Work instructions: Read the data below line by line and copy each one with "legend" in it.

++++ Excerpted data

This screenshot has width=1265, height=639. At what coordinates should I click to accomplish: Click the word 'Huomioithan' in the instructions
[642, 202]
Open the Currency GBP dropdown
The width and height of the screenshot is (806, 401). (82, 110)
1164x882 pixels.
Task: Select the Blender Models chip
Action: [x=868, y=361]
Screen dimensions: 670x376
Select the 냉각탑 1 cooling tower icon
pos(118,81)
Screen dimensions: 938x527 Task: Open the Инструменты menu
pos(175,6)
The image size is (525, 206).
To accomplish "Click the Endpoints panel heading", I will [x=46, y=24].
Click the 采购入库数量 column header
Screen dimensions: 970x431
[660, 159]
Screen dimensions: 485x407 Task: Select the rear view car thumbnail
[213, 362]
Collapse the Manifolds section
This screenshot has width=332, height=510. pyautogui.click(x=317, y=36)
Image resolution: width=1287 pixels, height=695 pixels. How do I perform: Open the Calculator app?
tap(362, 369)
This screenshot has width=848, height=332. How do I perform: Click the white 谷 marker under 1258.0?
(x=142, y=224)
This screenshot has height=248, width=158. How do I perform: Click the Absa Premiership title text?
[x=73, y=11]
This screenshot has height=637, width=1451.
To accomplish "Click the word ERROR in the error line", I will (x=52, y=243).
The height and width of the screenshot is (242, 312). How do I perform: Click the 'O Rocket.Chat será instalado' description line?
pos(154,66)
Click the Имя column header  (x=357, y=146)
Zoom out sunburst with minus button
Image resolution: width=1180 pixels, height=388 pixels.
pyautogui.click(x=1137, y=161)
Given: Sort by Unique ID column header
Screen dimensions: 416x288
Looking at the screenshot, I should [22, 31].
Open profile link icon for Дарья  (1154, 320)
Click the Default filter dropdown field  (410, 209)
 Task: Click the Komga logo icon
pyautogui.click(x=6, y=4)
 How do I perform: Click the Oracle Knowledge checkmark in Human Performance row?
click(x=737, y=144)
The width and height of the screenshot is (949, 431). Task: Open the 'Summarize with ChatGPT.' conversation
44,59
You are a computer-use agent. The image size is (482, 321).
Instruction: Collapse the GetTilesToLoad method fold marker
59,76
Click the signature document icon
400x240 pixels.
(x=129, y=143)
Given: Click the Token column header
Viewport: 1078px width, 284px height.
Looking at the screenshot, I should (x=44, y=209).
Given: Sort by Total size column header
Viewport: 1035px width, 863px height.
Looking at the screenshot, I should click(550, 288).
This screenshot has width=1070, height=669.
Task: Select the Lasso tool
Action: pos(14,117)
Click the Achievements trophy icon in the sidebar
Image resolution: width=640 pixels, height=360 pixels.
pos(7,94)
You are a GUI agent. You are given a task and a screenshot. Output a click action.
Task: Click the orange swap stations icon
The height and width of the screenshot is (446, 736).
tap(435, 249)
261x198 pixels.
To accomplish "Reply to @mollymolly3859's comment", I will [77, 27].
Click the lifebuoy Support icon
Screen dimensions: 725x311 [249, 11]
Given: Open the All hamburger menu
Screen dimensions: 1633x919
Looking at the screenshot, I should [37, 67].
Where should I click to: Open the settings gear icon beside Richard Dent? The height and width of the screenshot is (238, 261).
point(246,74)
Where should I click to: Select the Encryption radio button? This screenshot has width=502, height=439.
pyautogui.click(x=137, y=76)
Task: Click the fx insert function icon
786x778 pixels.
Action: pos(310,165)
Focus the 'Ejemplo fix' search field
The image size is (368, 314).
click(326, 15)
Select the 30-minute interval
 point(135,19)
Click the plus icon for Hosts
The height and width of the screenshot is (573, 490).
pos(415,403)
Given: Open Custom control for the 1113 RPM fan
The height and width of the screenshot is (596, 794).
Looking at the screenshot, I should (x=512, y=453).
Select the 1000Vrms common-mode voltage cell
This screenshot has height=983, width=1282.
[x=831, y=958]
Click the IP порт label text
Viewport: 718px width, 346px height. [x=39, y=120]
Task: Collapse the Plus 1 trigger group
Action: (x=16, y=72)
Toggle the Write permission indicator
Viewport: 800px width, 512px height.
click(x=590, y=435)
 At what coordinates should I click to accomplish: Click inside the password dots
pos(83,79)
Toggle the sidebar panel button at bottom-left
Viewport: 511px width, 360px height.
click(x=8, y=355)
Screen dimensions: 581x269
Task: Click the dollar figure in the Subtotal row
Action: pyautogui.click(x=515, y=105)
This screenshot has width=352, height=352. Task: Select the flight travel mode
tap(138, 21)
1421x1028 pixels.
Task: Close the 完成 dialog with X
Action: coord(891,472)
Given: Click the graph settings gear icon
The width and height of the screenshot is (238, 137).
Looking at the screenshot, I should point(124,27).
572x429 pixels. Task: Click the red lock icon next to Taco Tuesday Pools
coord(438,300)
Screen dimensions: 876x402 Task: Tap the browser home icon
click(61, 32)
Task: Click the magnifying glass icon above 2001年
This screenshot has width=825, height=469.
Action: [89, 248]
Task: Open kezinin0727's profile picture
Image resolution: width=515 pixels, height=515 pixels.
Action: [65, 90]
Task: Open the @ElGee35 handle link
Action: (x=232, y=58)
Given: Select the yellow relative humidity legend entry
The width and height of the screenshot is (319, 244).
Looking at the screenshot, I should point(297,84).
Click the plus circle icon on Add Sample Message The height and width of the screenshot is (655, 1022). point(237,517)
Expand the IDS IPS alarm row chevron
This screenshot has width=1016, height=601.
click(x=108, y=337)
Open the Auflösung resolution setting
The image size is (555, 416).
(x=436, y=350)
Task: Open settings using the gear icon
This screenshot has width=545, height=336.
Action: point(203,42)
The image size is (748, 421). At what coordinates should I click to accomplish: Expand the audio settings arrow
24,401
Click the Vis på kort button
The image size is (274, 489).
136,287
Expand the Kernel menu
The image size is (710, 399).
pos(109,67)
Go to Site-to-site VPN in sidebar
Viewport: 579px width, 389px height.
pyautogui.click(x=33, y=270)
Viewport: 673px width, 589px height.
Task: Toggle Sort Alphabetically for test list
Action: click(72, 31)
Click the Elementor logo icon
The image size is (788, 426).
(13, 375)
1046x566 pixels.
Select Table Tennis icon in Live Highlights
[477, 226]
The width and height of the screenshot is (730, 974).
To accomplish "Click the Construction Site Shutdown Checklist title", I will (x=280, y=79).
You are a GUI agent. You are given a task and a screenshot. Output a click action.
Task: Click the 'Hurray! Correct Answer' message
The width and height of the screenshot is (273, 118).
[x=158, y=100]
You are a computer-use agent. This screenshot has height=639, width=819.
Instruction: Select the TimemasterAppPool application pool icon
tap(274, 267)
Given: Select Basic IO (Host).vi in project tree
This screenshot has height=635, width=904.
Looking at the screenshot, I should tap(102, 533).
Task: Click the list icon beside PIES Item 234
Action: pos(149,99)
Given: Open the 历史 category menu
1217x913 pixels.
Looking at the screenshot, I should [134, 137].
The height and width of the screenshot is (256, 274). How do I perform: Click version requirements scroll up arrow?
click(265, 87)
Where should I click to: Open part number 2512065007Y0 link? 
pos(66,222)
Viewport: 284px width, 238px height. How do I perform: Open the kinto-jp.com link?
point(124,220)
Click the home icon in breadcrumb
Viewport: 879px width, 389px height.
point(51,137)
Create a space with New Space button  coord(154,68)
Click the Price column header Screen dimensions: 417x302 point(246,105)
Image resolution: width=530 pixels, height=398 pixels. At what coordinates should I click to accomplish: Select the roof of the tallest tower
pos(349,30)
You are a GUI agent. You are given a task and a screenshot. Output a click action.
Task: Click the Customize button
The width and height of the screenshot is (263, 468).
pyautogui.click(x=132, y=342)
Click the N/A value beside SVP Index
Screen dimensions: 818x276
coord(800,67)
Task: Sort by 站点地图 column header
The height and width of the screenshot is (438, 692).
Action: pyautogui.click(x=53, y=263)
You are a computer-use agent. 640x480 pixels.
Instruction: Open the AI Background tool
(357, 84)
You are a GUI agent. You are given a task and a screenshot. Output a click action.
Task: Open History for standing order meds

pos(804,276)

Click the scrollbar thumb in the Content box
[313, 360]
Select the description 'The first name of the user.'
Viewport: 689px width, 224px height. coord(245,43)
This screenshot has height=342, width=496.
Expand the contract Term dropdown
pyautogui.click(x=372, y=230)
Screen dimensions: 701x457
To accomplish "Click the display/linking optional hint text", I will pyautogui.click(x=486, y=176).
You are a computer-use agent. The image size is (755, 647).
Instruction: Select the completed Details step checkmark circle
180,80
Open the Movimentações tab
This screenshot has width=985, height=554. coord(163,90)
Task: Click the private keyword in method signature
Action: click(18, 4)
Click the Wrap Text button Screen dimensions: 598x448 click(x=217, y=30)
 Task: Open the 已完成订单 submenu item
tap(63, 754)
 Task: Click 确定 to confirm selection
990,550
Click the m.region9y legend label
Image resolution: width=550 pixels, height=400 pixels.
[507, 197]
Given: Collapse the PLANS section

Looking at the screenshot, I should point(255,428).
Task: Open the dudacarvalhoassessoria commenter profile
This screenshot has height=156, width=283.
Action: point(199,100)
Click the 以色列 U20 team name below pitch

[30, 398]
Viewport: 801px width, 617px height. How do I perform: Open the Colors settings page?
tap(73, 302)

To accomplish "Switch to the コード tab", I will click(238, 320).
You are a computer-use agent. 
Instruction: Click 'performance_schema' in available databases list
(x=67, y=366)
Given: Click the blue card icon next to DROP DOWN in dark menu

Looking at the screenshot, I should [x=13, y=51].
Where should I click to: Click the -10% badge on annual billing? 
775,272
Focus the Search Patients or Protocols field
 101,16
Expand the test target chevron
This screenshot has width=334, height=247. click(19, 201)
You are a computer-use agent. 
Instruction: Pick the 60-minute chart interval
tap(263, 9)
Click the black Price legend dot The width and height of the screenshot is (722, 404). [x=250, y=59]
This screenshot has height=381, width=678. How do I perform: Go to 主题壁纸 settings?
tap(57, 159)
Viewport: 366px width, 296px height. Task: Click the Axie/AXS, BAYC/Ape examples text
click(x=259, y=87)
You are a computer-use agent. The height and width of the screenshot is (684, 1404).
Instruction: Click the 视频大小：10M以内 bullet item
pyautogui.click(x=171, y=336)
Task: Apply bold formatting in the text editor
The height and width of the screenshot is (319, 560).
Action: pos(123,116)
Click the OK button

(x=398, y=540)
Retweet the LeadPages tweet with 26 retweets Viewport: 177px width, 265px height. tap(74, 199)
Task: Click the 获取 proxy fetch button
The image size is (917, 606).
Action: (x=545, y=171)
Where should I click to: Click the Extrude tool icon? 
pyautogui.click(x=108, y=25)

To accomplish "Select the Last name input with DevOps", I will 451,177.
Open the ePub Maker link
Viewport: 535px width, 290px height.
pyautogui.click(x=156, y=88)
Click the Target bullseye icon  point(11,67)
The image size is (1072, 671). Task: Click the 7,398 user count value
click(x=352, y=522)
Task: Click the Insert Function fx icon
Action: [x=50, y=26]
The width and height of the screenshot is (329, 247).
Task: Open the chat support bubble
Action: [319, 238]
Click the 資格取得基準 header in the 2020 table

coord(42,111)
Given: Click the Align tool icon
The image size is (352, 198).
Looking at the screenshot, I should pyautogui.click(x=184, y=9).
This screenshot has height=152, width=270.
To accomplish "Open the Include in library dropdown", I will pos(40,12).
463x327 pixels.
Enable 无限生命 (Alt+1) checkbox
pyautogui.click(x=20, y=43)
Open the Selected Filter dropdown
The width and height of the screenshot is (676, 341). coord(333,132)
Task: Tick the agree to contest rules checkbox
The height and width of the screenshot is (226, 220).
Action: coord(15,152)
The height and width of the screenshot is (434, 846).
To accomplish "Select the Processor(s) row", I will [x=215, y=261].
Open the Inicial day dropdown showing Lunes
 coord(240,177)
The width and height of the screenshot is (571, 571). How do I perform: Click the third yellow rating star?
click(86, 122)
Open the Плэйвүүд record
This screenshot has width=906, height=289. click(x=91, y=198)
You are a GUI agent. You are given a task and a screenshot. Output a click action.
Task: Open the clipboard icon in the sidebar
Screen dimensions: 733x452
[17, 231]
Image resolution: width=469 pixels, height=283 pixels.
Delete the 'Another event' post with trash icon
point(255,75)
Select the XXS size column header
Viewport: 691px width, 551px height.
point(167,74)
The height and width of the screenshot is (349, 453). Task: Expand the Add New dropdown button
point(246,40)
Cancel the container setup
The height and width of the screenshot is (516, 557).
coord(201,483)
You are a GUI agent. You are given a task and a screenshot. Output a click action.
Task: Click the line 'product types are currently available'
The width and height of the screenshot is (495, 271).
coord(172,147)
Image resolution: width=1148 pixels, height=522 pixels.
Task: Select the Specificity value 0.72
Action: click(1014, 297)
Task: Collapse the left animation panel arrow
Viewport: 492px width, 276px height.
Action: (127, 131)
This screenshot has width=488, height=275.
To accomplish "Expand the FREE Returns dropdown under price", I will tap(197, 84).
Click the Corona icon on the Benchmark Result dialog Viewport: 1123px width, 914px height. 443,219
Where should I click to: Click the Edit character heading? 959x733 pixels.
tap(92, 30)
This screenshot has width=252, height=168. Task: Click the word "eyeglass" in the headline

++++++++

Answer to this problem:
Given: Select the yellow relative humidity legend entry
Click the m.region9y legend label
Click the black Price legend dot The width and height of the screenshot is (722, 404). [x=250, y=59]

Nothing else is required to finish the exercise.